Each URL is probed whereafter two judgements are made:
- connection status based on the response status code returned
- crawlability based on whether the given (currently fixed) User-Agent is allowed to crawl the URL.
(assumes that the URL ends up as the root URL of the site in order for a
robots.txt
file to be found).
The CLI works on .csv files and processes the listed URL's in parallel, persisting them on disk on-the-fly to circumvent checking the same URL's multiple times in case something happens during processing of a large dataset.
The HTTP server will take json requests over the wire and process the listed URL's and return a status for each link aggregated in a single response.

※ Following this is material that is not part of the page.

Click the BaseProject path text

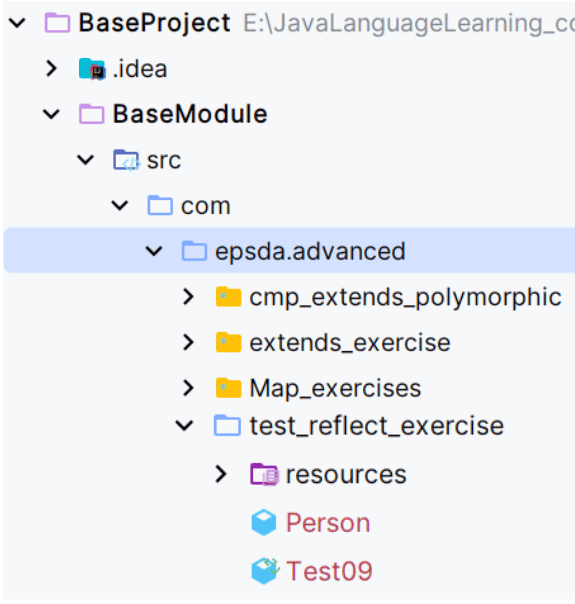pyautogui.click(x=408, y=23)
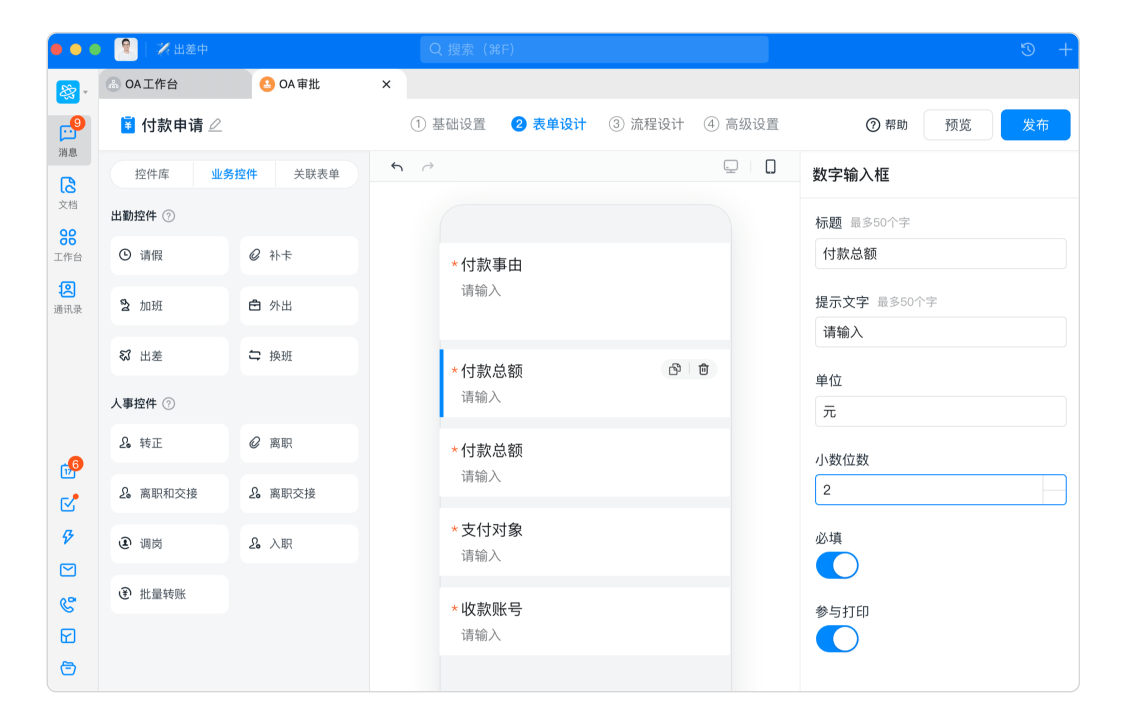
Task: Switch to desktop preview mode icon
Action: click(731, 167)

To work with .csv format from the command line.
Description
Reads a bunch of URL end points from a csv file and returns another csv file containing the HTTP
and robotstxt results from contacting each endpoint. The input should be formatted in rows of
{id, url}. The URL does not need to be well formatted. Currently output is stored on disk
incrementally as it is collected. Output is found in the ./output/ folder.
Usage
-file string
Path to the input .csv file.
The expected .csv format:
id,url
1,url1.com
2,url2.edu
3,www.url3.com
4,https://www.url3.com
Note id's do not have to be numeric nor sequential.
Example to process a .csv
file from the project root and store results in output/
:
go run cmd/cli/main.go -file csv_file
To work with json based requests.
Example curl request:
curl -X POST localhost:8080/validate \
-H 'Content-Type: application/json' \
-d '[{"id":"0","url":"www.example.com"}]'
Example json request:
[
{
"id": "0",
"req_url": "blablainvalidurl.coma"
},
{
"id": "1",
"url": "fineurl1.com"
},
{
"id": "2",
"url": "fineurl2.com"
}
]
Example json response:
{
"http_success": [
{
"id": "1",
"end_url": "fineurl1.com",
"http_status": 200,
"robots_ok": true
},
{
"id": "2",
"end_url": "fineurl2.com",
"http_status": 200,
"robots_ok": true
}
],
"http_errors": [
{
"id": "0",
"req_url": "blablainvalidurl.coma",
"suggestion": "Get \"http://blablainvalidurl.coma\": dial tcp: lookup blablainvalidurl.coma: no such host"
}
],
"other_errors": []
}